### DATA PROVIDED
┄┄┄┄┄┄┄┄┄┄┄┄┄┄┄┄┄┄┄┄
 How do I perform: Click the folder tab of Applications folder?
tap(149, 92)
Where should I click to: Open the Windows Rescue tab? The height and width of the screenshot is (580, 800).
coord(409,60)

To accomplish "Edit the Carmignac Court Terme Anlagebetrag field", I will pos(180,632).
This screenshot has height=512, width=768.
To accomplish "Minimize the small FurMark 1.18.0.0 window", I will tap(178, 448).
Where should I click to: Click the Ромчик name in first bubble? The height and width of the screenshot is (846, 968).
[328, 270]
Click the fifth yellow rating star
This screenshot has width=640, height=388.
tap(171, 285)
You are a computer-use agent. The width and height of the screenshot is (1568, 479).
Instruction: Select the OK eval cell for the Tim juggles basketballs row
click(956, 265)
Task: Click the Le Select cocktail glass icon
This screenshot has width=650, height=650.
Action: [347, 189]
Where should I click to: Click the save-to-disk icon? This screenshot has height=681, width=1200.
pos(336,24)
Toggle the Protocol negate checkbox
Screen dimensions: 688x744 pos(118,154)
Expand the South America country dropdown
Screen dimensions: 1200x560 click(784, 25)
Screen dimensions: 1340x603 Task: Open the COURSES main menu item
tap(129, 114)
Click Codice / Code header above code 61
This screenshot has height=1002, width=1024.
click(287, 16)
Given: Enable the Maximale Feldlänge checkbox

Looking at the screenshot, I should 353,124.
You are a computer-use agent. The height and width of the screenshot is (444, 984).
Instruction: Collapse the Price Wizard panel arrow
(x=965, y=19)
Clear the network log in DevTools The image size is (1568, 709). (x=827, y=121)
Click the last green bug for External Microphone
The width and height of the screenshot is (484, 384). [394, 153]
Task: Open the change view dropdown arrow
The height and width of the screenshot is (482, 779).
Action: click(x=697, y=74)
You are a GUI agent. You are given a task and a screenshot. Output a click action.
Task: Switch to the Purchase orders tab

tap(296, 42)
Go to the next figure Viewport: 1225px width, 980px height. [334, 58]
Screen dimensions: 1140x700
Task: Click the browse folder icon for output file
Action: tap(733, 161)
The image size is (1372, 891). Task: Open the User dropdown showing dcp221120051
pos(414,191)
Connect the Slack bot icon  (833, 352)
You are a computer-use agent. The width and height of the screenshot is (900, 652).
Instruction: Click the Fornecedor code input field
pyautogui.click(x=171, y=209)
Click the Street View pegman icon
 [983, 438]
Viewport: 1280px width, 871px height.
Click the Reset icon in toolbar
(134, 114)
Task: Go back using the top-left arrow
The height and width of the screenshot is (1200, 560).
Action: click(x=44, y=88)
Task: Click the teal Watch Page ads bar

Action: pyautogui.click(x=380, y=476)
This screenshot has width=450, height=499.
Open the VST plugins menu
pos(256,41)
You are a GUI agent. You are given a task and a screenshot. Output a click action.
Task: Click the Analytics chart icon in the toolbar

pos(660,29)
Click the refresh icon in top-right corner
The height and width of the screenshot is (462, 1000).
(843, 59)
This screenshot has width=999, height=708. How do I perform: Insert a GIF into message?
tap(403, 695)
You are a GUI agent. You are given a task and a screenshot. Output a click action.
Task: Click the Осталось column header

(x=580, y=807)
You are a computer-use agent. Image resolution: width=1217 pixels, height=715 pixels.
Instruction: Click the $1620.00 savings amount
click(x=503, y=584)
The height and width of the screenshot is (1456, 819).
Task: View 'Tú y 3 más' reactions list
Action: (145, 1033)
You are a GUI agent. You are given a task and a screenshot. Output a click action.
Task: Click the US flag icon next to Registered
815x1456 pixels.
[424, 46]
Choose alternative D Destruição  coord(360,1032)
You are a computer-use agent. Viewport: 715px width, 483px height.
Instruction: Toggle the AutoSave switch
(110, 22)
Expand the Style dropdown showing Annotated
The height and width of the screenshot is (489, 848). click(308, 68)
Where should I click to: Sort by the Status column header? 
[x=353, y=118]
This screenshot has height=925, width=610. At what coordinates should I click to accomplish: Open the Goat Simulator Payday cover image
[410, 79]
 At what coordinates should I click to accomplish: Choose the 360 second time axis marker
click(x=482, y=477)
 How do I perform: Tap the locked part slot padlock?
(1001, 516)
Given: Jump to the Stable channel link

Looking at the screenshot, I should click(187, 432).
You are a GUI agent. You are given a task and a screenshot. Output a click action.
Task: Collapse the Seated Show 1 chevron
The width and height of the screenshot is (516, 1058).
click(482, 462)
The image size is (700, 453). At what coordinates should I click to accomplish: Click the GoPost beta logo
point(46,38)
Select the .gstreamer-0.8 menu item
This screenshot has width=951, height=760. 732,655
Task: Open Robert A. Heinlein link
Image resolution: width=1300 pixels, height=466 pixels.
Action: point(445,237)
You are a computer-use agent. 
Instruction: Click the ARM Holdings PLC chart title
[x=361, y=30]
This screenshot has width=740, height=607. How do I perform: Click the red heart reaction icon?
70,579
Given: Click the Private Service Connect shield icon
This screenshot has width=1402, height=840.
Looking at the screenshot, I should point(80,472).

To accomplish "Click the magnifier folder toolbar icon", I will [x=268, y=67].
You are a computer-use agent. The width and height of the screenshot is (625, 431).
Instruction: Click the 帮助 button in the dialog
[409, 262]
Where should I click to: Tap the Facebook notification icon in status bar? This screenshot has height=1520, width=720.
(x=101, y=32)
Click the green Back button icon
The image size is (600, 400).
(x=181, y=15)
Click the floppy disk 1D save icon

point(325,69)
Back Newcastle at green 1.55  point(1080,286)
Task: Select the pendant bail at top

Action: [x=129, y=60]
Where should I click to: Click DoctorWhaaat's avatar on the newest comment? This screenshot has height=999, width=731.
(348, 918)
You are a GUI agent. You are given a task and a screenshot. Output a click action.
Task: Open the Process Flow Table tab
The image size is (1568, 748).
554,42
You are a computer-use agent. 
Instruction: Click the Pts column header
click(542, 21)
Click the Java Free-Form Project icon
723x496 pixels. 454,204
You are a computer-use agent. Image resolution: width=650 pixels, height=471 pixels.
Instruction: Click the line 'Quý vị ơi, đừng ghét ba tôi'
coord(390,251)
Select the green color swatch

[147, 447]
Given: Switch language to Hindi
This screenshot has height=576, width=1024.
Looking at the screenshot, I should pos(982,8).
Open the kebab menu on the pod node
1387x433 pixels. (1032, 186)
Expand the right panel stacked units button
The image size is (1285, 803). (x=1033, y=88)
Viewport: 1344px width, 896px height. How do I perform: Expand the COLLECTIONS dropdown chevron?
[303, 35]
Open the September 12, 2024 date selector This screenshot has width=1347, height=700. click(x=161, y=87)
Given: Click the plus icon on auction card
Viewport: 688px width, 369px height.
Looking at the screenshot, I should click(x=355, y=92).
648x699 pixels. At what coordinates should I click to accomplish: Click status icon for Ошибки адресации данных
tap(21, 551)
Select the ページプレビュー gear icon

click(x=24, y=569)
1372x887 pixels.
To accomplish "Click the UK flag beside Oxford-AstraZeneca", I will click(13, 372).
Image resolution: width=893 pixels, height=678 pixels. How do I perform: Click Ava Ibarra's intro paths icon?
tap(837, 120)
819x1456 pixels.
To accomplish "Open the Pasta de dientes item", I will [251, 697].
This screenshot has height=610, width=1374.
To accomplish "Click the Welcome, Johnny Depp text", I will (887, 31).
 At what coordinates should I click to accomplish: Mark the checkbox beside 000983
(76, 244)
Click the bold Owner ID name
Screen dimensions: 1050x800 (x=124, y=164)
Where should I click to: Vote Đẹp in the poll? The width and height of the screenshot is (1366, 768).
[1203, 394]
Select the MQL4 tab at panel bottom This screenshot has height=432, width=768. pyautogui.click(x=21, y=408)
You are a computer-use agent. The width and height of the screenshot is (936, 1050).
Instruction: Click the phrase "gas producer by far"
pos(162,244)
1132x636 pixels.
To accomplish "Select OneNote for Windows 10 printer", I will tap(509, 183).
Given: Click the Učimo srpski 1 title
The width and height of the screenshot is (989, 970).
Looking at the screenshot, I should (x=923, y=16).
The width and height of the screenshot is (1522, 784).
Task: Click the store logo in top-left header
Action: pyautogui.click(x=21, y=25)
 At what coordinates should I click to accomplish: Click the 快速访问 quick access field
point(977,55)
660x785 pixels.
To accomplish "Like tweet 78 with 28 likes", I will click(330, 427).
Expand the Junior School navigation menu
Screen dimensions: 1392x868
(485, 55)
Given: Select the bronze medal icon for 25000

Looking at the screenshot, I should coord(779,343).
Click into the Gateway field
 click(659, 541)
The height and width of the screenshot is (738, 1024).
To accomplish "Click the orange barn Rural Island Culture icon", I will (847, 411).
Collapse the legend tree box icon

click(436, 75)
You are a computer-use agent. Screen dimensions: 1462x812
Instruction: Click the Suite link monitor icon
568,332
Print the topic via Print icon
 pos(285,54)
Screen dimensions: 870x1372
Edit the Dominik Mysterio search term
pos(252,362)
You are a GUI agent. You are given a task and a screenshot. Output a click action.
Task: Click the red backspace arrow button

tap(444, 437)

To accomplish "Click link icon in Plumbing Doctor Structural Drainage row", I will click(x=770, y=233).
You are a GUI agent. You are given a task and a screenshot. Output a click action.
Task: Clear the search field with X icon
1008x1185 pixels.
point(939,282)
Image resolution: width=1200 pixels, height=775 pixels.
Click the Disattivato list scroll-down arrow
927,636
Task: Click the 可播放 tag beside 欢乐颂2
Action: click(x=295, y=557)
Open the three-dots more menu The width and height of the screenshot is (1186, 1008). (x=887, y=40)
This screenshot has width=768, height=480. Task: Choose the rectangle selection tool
┄┄┄┄┄┄┄┄┄┄┄┄┄┄┄┄┄┄┄┄
### ABOUT THIS EXERCISE
Search the entries for the string "with" and copy each line where it occurs.

### TASK SOLUTION
To accomplish "Like tweet 78 with 28 likes", I will click(330, 427).
Task: Clear the search field with X icon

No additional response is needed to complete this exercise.